If you check the assembly generated by hotspot 7 of these two methods:
public static boolean isEvenBit(int i) {
return (i & 1) == 0;
}
public static boolean isEvenMod(int i) {
return i % 2 == 0;
}
you will see that although the mod is optimised and basically does a bitwise and
but it has a few extra instructions because the two operations are not strictly equivalent*. Other JVMs might optimise it differently. The assembly is posted below for reference.

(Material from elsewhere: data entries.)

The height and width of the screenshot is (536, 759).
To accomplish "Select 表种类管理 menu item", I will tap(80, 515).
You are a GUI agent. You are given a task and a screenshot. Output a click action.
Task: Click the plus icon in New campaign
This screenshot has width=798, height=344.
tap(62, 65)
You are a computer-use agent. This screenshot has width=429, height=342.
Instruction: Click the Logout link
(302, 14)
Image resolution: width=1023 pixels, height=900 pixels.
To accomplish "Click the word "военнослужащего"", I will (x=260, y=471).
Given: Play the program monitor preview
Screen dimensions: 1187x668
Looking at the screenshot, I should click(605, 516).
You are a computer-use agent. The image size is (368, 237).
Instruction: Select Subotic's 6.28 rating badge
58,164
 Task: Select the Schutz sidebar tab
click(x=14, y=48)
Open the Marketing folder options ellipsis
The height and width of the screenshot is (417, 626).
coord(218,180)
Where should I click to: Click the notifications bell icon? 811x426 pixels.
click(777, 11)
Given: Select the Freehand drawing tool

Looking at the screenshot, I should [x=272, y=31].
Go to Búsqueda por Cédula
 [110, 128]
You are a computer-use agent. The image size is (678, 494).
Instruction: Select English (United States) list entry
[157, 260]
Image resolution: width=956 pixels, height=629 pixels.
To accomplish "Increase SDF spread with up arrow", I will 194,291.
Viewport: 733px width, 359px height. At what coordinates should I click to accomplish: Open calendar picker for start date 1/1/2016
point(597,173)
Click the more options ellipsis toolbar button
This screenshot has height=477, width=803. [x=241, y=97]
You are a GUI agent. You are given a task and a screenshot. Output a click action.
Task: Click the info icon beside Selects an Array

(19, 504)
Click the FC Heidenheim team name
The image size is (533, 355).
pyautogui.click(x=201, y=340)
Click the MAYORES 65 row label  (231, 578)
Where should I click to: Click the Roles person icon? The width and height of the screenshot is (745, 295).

I also ran a micro benchmark which confirms our observation: isEventBit is marginally faster (but both run in about 2 nanoseconds so probably won't have much of an inmpact on a typical program as a whole):
Benchmark Mode Samples Score Error Units
c.a.p.SO16969220.isEvenBit avgt 10 1.869 ± 0.069 ns/op
c.a.p.SO16969220.isEvenMod avgt 10 2.554 ± 0.142 ns/op
isEvenBit
# {method} 'isEvenBit' '(I)Z' in 'javaapplication4/Test1'
# parm0: rdx = int
# [sp+0x20] (sp of caller)
0x00000000026c2580: sub rsp,0x18
0x00000000026c2587: mov QWORD PTR [rsp+0x10],rbp ;*synchronization entry
; - javaapplication4.Test1::isEvenBit@-1 (line 66)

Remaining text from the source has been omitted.